Mein lieber, lieber Karl!
Mit gleicher Post gehen die Kritikenauszüge ab. Gestern habe ich das „Simpl“ Textbuch eingeschrieben abgeschickt.
Mit Scherchen dachte ich mir gleich, daß es nicht lange anhalten wird. Deswegen darfst du aber nicht gleich sagen „nun ist es aus“. Nun folge einmal unbedingt meinem Rat. Nachdem man sich mit ihm nicht unterhalten kann, so schreibe ihm einmal einen Brief, sorge aber dafür, daß ihn sein sauberer Freund nicht abschnappen kann. Schreibe ihm sehr höflich, aber nicht überschwänglich, ob du ihm denn lästig bist, dann würdest Du ihn natürlich nie mehr belästigen. Nach seiner Handlungsweise Dir gegenüber müßtest Du das schließen. Wenn es so wäre, würde es Dir sehr leid und weh tun, denn Du wirst ihn immer verehren und ihm stets die Stange halten. Mache es mal so, das ist bestimmt der beste Weg. Auch erwähne noch, daß Du den Eindruck hast, daß Dich jemand gewaltsam von ihm zurück hält. Schicke den Brief eventuell nach Neuchâtel. Auf jeden Fall, laße nicht alles fallen und laß Dich in diesem Punkt von keinem anderen Menschen beeinflußen. Glaube mir doch.

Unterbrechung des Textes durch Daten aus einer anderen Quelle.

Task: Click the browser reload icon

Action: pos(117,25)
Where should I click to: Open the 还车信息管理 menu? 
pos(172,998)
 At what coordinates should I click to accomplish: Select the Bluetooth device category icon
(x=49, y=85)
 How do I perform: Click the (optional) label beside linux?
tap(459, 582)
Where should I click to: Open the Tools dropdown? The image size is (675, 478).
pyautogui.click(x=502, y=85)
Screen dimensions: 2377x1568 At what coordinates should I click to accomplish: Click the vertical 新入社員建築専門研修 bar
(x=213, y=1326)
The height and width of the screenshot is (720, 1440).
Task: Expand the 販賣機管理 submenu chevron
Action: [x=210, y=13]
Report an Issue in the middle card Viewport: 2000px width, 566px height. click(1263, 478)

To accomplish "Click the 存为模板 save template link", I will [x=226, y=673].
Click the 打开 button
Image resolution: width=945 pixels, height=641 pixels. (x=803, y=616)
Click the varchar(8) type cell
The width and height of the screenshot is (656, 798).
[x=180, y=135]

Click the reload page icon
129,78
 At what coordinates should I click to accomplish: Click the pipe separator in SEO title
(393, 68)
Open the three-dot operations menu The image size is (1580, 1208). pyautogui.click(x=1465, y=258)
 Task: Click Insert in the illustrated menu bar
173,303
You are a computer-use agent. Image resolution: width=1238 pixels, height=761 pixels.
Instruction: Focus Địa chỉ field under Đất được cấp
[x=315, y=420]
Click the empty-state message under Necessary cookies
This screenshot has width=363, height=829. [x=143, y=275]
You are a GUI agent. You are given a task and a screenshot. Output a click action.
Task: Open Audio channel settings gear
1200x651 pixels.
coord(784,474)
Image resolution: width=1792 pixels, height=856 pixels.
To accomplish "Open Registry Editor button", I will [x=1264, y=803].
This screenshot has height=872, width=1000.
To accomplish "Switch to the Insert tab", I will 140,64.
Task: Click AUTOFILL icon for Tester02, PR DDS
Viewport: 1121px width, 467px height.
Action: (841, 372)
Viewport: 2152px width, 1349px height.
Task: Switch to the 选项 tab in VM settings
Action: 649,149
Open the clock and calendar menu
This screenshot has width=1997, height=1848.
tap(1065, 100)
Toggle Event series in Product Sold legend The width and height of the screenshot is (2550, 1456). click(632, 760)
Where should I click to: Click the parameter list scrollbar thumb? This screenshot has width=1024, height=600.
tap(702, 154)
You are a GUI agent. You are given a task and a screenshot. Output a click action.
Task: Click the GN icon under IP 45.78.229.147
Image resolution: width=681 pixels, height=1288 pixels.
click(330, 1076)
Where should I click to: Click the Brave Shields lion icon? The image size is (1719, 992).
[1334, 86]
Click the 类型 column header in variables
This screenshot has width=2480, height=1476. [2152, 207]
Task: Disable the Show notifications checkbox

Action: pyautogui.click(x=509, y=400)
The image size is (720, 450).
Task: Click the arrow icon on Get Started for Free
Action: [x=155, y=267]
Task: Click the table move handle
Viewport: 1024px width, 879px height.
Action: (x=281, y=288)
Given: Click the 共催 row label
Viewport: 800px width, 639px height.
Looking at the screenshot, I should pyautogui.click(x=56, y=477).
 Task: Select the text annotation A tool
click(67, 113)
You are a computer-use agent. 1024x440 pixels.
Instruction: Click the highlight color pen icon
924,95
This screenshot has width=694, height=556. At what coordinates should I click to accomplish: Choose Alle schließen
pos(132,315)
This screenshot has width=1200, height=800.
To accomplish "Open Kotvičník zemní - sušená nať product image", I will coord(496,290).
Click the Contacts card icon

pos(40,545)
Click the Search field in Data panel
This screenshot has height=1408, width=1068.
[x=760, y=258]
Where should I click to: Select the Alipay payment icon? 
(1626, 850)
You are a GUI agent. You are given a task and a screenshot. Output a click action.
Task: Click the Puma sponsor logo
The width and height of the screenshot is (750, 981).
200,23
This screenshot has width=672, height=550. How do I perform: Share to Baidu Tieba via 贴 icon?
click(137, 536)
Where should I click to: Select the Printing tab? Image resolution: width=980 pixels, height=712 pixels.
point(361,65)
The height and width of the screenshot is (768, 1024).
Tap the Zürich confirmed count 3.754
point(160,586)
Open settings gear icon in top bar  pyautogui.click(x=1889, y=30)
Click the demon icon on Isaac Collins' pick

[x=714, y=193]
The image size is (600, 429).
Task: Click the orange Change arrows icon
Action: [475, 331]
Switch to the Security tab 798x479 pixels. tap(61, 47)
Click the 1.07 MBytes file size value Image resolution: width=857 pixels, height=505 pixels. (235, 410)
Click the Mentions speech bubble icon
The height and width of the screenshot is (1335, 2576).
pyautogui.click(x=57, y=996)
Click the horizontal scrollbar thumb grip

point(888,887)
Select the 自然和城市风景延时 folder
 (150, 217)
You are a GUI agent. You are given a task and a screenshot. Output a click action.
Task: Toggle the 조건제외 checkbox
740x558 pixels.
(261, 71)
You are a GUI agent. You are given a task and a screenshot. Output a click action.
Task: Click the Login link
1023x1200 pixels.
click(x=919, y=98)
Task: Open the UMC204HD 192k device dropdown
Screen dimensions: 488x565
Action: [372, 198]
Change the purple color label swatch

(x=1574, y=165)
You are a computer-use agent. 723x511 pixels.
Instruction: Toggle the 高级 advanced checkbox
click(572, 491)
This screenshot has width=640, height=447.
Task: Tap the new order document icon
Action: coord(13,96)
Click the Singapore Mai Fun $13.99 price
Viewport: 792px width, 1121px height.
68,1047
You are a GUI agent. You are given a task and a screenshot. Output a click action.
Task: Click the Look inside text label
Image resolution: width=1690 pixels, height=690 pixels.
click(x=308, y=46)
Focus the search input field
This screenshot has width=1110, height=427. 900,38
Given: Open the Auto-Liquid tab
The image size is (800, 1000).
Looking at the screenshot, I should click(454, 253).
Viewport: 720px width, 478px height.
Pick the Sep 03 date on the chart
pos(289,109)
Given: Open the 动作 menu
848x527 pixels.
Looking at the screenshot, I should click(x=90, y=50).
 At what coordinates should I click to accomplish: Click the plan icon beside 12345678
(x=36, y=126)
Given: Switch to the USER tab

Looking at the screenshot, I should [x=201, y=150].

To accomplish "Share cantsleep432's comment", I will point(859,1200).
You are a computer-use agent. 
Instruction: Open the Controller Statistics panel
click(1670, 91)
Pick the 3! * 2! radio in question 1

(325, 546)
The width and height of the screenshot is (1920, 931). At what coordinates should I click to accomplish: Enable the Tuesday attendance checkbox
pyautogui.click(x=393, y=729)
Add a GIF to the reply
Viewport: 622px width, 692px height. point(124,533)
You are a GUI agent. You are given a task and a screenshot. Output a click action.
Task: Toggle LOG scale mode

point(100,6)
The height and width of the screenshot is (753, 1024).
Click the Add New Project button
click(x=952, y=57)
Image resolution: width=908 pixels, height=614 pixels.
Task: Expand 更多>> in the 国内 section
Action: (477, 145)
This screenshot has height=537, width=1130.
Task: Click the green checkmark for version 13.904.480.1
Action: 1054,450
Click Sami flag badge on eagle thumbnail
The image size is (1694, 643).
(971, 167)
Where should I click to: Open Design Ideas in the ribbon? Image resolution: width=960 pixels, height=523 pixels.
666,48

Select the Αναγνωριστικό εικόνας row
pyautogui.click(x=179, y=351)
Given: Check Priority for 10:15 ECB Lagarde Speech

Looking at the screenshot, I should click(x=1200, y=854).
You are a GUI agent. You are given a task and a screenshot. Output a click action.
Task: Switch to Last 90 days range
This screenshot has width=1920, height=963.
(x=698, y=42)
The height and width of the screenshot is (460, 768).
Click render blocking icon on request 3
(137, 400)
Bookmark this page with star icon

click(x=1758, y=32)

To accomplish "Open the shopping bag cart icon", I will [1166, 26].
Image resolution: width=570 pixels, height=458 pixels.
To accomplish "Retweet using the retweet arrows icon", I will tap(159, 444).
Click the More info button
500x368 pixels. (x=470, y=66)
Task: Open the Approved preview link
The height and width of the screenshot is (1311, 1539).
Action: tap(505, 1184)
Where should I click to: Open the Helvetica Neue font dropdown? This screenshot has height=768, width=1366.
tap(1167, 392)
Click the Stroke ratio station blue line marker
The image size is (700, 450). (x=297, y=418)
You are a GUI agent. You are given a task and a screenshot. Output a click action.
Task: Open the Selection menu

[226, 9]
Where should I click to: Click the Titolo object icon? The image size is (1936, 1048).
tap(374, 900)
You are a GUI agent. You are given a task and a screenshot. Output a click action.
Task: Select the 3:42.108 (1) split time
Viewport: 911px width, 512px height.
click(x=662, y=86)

Heute kam wieder eine Karte aus Berlin. Der Verlag will dringend Dein Streichquartett. Was soll ich antworten? Teile mir das bald mit.
Mit See fertige ich nun ein Kapitel „Die Pariser Saison“ her, das dann dem Verlag vorgelegt wird. Erst dann entscheidet sich alles weitere. Er hat erfahren, daß man meistens eine feste Summe für Übersetzungen bekommt. Über 600 Seiten gegen 1000 M. Es sind 670 Seiten. Es macht ihm jetzt scheinbar auch Spaß.
Sonst gibt es nichts neues. Richardi ist munter und wohlauf. Er sagt manchmal, er will zum Papa in die Schweiz fahren. Ich habe mich neulich sehr gefreut, nach dem ersten Schreiben, Deine Stimme zu hören.
Mein lieber, lieber Karl, laß es Dir gut gehen u. bleibe mir gesund. Ich brauche Dich ja so notwendig. Sei innigst geküßt von Deiner immer treuen Elisabeth.
Beantworte mir meine Fragen und mache es mit Hermann so, wie ich Dir riet. Gebe eventuell den Brief im Hotel selbst ab. Höflich schreiben aber bestimmt.